Tag Archives: disarmament

How to dismantle a nuclear bomb (before it dismantles you)

old Russian nuclear bombNo, it’s not a U2 reference; in the wake of the proposed nuclear reduction initiatives between the US and Russia, those helpful folk at the BBC have an article on how nuclear weapons are decommissioned – only the procedure they witnessed was a simulation. [image by mikelopoulos]

The dismantlement experiment is a joint exercise between the UK and Norway – the first of its kind – and was held a few miles from Oslo.

The five-day exercise has been keenly anticipated internationally as a way of building trust between nuclear weapons states and non-nuclear weapons states.

It is designed to see if one country can verify the disarmament of another country’s nuclear weapon, but without any sensitive information about national security and weapon design being compromised.

This is one of the things that has always baffled me about these sorts of agreements: everyone saying “oh yes, we should be mutually disarming!” but then tacitly acknowledging that “actually, we’d best be keeping the technology secret, because we don’t really trust you not to build more – and if you do we’ll want to have better ones”. So much for building trust, eh?

Still, the descriptions of the procedure are kind of interesting – not so much from a technical standpoint (you don’t get a list of the wrench sizes you’ll need) but as a physical manifestation of nation-state psychology:

From the start inspectors watch, photograph, seal and tag key items. They cover entry and exit points to the disarmament chamber, sweeping all those going in and out to ensure no radioactive material is smuggled away.

“It is a very choreographed process, almost like a ballet,” says Mr Persbo. “Timings are very precise.”

The amount of fissile material in a nuclear bomb is itself classified, so a number of techniques have to be employed by the inspectors to ensure nothing is diverted when they are not able to measure it in detail themselves.

Each country’s scientists have separately designed and built their own prototype devices known as “information barriers”, which can confirm that an agreed amount of radioactive material is present in any container.

If nothing else, you’ve got the switcheroo-loophole plot mechanics for a fissile re-run of The Italian Job right there. That should make for a cheery movie… but if you want some real nuclear angst to set you up for the weekend, you can read this (PDF) report from the International Commission on Nuclear Non-proliferation and Disarmament that looks at the possibility of the old and flaky nuclear command and control infrastructures of the superpowers being hacked by terrorists in order to kick off a modern-day Ragnarok.

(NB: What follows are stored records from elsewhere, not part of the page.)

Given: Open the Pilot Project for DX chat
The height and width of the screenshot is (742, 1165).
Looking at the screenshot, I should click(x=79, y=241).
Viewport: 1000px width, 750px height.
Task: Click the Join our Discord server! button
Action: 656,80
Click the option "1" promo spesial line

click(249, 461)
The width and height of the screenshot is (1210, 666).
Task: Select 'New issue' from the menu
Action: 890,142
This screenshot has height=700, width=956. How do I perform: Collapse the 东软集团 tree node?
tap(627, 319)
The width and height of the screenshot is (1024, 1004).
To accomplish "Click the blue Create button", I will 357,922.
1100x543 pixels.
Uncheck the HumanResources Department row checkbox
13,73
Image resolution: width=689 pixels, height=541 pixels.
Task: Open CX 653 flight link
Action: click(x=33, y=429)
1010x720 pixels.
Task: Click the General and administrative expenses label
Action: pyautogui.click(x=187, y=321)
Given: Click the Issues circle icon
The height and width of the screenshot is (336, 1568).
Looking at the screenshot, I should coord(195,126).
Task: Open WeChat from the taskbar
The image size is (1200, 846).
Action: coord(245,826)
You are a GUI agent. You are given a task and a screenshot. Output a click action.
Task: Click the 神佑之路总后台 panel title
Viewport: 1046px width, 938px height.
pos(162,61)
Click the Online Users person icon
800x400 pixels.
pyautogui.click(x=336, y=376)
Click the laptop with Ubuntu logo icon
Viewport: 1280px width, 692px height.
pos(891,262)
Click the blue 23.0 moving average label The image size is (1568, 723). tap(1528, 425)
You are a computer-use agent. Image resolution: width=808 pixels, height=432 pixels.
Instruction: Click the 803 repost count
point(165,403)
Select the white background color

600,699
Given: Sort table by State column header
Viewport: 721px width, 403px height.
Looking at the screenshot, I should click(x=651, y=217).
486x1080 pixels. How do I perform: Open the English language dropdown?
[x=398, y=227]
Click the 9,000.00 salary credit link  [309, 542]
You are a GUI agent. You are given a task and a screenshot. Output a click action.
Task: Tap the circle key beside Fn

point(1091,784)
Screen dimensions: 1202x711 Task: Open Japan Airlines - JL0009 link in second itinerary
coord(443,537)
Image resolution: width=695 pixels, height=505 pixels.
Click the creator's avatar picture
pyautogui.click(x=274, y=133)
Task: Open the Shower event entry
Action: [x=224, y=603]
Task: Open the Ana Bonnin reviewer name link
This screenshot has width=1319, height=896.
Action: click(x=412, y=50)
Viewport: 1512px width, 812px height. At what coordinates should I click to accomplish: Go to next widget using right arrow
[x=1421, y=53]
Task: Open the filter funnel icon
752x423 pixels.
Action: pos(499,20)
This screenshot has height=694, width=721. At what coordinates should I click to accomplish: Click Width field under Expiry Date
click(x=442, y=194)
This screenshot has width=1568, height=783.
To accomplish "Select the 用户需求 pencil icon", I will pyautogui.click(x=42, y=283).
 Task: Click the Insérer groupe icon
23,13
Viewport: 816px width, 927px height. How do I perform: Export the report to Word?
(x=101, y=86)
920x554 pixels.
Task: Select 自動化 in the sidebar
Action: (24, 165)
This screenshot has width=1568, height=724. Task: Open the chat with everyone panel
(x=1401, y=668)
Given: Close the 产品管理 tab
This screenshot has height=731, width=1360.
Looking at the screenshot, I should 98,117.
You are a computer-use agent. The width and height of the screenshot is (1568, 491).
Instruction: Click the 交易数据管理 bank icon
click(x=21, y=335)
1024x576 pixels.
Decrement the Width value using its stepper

I can hear Dan Brown firing up his word processor as we speak… [via SlashDot]

The potential perils of a world without nukes

nuclear fallout shelter signEven though we no longer live under the Cold War shadow of Mutually Assured Destruction (at least, not at the moment), there’s a whole lot of nuclear weapons sat around gathering dust, still just as lethal as they always were before.

I think many people would agree it’d be nice to be rid of nukes completely; the Obama administration seems keen on the idea, anyway, which – even if it’s just a symbolic political palm frond – is a reassuring change from the gung-ho realpolitik of the last decade.

But disarmament carries its own set of risks, as George Dvorsky points out:

There are a number of reasons for concern. A world without nukes could be far more unstable and prone to both smaller and global-scale conventional wars. And somewhat counter-intuitively, the process of relinquishment itself could increase the chance that nuclear weapons will be used. Moreover, we have to acknowledge the fact that even in a world free of nuclear weapons we will never completely escape the threat of their return.


The absence of nuclear weapons would dramatically increase the likelihood of conventional wars re-emerging as military possibilities. And given the catastrophic power of today’s weapons, including the introduction of robotics and AI on the battlefield, the results could be devastating, even existential in scope.

So, while the damage inflicted by a restrained conventional war would be an order of magnitude lower than a nuclear war, the probably of a return to conventional wars would be significantly increased. This forces us to ask some difficult questions: Is nuclear disarmament worth it if the probability of conventional war becomes ten times greater? What about a hundred times greater?

And given that nuclear war is more of a deterrent than a tactical weapon, can such a calculation even be made? If nuclear disarmament spawns x conventional wars with y casualties, how could we measure those catastrophic losses against a nuclear war that’s not really supposed to happen in the first place? The value of nuclear weapons is not that they should be used, but that they should never be used.

It’s a tricky question; Dvorsky points out that he himself is very much in favour of disarmament, but the situation is not clear cut by any means. Idealism is shaky ground from which to argue against the destructive force of nuclear weapons. [image by brndnprkns]

Perhaps it will take some Watchmen-esque global existential threat to make the whole world put aside its differences at the same time as its nuclear arsenal… but the cynic in me suspects that the opposite would occur. After all, climate change hasn’t yet encouraged everyone to pull in the same political direction, has it?